Instructions to follow:
Using the records below, filter out every line that lacks "agent" and copy the rest.

(Saved data entries)

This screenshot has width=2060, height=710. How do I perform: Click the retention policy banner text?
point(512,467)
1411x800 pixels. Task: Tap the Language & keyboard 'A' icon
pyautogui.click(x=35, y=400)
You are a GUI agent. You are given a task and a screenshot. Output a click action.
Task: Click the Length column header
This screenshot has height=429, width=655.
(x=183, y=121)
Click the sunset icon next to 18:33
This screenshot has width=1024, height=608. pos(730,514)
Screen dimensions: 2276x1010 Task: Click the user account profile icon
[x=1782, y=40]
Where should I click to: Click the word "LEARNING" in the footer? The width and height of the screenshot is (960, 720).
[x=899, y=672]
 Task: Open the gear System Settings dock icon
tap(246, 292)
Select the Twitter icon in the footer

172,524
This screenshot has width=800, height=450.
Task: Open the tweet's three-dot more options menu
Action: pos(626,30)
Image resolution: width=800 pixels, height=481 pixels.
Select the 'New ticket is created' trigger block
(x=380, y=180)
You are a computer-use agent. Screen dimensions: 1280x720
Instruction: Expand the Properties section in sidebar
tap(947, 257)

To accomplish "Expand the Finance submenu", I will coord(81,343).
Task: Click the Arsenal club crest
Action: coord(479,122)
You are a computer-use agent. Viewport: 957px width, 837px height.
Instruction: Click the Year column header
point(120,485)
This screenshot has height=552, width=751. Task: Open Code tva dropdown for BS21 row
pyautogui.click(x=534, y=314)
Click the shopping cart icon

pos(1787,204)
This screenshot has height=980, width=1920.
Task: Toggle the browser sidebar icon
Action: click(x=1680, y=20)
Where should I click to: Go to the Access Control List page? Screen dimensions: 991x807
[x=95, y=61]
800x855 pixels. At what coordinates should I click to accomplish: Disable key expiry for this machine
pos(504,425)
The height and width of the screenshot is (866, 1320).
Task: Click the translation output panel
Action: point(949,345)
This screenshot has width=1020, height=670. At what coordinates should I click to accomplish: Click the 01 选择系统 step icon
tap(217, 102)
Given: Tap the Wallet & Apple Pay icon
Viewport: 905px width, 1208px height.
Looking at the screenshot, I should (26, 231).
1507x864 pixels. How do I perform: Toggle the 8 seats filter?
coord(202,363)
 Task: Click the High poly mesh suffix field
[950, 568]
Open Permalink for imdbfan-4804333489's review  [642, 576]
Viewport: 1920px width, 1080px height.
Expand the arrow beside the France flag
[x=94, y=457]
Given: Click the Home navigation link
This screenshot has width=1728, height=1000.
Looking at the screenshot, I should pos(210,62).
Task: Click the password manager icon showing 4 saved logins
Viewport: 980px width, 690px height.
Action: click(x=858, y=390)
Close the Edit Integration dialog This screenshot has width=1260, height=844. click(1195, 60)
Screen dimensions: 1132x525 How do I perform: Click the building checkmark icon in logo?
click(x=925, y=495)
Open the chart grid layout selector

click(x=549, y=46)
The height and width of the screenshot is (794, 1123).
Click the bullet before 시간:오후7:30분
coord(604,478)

Exercise result:
You are a GUI agent. You are given a task and a screenshot. Output a click action.
You are a computer-use agent. Screen dimensions: 1280x720
You are a computer-use agent. Viewport: 957px width, 837px height.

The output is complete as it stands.